Starting with Beauty and the Beast in 1994, Disney’s been a major player in musicals. This summer Disney rival Dreamworks tries out Shrek, its first foray into musical theatre, at Seattle’s 5th Avenue Theatre.

Village Theatre producer Robb Hunt sees megahits as a mixed blessing for less well-funded creative teams. “There’s definitely a gap, a rich man/poor man thing, between the Shreks and an independent musical like St. Heaven.”

“Competing on the level of a huge hit like Wicked is daunting,” acknowledges Kevin MacDonald, St. Heaven’s composer. “We’re not a presold property, we don’t have a brand name. Independent versus corporate is a tough row to hoe.”

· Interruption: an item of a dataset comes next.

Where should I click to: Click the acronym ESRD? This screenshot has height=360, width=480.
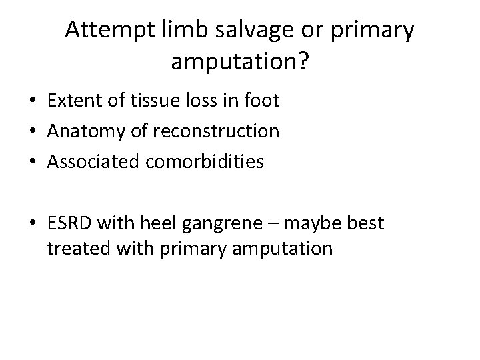tap(69, 223)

Fortunately for indie creative teams, there are theatres like the Village, which between the festival, workshops and mainstage premieres has helped launch seventy-five new musicals. Next to Normal, the winner of this year’s Outer Critics Circle award for Outstanding New Score, was featured at the festival in 2002 under the title Feeling Electric.

Hunt endeavors to mix up musical genres, from ethnic to rock-and-roll to traditional Broadway. But Next to Normal is a fine example of the offbeat fare often featured in the festival. It’s a musical about a clinically depressed woman who decides to try electroshock therapy — hardly the stuff of Hello, Dolly!

“Musicals can talk about anything,” asserts Hunt, citing Terezin, the story of Jewish musicians in a Nazi death camp. The show has been workshopped at the Village and gets a co-production with a New York company next year.

Other shows are unapologetically ridiculous, like The Last Starfighter, Village Theatre’s current workshop adaptation of the cheesy ’80s movie. Or Robin Hood: The Legend Continues, a Sherwoodian romp by Tony Award winners Martin Charnin (Annie) and Thomas Meehan (The Producers, Hairspray) that was developed at the Village back in 2004.

Artists like Charnin and Meehan are drawn to the Village because it’s a safe place to nurture new work. “Part of the beauty of developing shows in Issaquah is that it’s pretty far away from The New York Times,” Hunt says with a laugh. The other key to the festival’s success is the active interest of local audiences: “They’re all opinionated and dedicated,” Hunt explains, “because they see themselves as part of the developmental process.”

To grow the festival, Hunt plans to grow the theatre. “The First Stage is a 1913 building with no foundation, so we’re planning on a reconstruction, with new and more flexible seating, a new lobby and new stage — pretty much everything new.”

At least one of the influential artists drawn to the festival is sticking around. Martin Charnin moved to town after his positive experience with Robin Hood and recently collaborated on a new musical with local composer Richard Gray entitled Love Is Love. A musical-theater festival that’s so much fun it causes a Tony winner to relocate? Now that’s a success.